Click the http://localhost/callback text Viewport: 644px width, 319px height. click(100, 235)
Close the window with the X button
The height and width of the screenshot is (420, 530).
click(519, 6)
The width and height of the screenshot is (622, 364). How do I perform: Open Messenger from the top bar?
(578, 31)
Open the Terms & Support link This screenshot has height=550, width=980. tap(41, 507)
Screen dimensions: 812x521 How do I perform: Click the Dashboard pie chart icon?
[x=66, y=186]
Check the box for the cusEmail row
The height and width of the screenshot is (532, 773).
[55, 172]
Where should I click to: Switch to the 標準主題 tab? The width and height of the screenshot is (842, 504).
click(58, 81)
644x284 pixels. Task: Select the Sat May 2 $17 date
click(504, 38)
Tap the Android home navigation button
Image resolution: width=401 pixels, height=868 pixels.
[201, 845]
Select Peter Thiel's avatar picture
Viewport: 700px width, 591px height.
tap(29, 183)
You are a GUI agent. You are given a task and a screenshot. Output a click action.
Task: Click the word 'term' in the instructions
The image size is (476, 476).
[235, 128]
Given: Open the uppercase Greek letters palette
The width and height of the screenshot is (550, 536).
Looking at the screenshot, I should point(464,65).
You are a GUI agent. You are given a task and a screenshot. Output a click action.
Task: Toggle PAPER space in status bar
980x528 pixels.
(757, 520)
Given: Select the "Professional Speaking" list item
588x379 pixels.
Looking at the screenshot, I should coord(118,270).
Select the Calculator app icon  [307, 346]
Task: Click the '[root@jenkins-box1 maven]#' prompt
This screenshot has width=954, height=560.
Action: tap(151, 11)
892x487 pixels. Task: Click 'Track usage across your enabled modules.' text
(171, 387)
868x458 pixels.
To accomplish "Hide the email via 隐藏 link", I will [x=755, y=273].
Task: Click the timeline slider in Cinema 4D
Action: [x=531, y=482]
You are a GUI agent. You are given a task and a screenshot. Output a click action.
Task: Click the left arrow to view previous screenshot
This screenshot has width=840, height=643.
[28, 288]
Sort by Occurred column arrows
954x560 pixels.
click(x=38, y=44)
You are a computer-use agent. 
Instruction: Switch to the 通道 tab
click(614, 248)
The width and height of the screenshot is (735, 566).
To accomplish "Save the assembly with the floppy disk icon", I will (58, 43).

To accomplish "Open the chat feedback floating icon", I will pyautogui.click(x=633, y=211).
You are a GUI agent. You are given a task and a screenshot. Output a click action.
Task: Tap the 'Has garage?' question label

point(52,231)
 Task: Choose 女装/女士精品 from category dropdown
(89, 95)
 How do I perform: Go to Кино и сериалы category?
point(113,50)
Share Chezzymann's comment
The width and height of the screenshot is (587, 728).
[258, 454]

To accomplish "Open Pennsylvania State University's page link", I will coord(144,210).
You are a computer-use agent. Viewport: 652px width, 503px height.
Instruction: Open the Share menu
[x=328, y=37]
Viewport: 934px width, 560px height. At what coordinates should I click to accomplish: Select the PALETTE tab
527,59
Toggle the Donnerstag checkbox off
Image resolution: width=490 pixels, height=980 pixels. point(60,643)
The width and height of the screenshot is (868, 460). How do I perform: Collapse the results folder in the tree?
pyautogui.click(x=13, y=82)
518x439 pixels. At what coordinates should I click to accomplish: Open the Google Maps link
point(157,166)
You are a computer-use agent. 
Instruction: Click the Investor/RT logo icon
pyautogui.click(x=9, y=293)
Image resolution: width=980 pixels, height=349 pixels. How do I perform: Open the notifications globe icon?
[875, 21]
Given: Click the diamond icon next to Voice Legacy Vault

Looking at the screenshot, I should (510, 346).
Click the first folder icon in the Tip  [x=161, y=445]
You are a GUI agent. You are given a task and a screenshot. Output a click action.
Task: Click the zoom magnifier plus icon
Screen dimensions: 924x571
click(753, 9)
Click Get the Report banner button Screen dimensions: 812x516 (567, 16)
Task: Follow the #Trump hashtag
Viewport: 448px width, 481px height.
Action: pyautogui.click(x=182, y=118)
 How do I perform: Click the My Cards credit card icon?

TASK DIRECTIONS:
Work out how many lines of the data include the word "with". Then write only that number.

ANSWER BELOW:
2